I think that's mostly a kluge. It seems to me that the actual problem
is that 2ed8f9a01 missed some places that need fixing. The policy
that that commit intended to institute is "if a RangeTblFunction has a
coldeflist, then the function return type is certainly RECORD, and we
don't need to try to dig the column specifications out of the function
expression" (which dodges the problem that the function expression
might not produce what we're expecting). However, expandRTE didn't
get that memo, and would produce the wrong tupdesc in an example such
as this one. IMO, it ought to produce the query-specified columns in
all cases, even when the function expression doesn't match.
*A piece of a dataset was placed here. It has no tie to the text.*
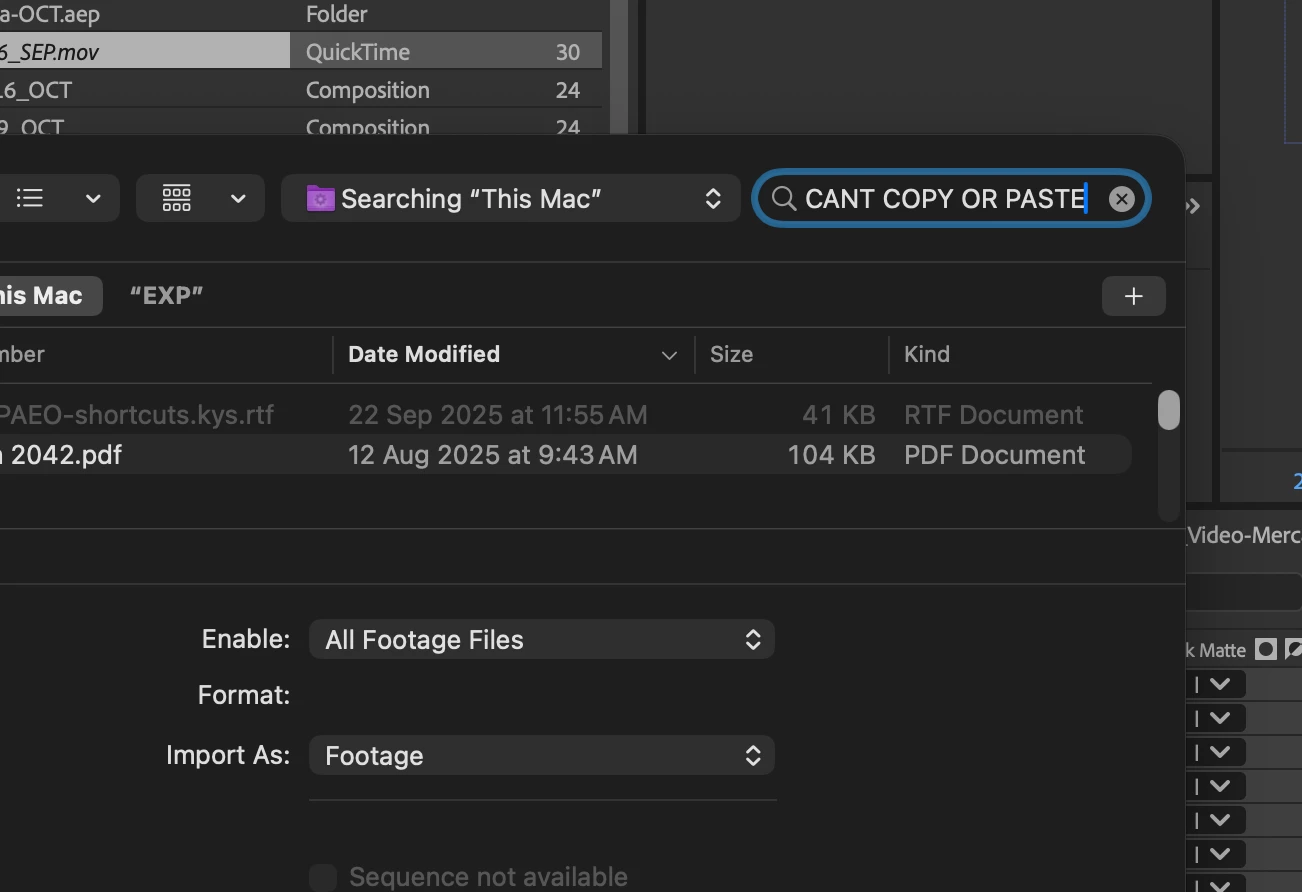Expand the panel overflow chevrons
Viewport: 1302px width, 892px height.
point(1193,206)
Throwing
a premature error isn't better, especially if it only detects one
kind of mismatch.

I dug around looking at other callers of get_expr_result_type and
get_expr_result_tupdesc, and found a couple other places that aren't
actively buggy but can be made faster and more robust by adding
this same rule.

There is a remaining place where we're arguably misusing
get_expr_result_type, which is init_sexpr in execSRF.c. However,
that will just result in postponing the eventual error, because
we'll still cross-check the function result tupdesc against the
query-expected one later. So I think it's okay as-is; at least
it doesn't seem worth the trouble to refactor so that init_sexpr
would have access to the correct RangeTblFunction.

BTW, I wondered why the test cases we added for 2ed8f9a01 didn't
catch this, because they sure look superficially similar. The
reason seems to be that we fail because this query produces a join
plan in which we invoke build_physical_tlist for the FunctionScan,
and that's what's calling expandRTE and hitting the assertion.
The older test cases get simplified sufficiently that there's no
join but just a FunctionScan, and that plan node will be required
to produce the query-specified tlist not a physical tlist, so we
accidentally avoid reaching the assertion.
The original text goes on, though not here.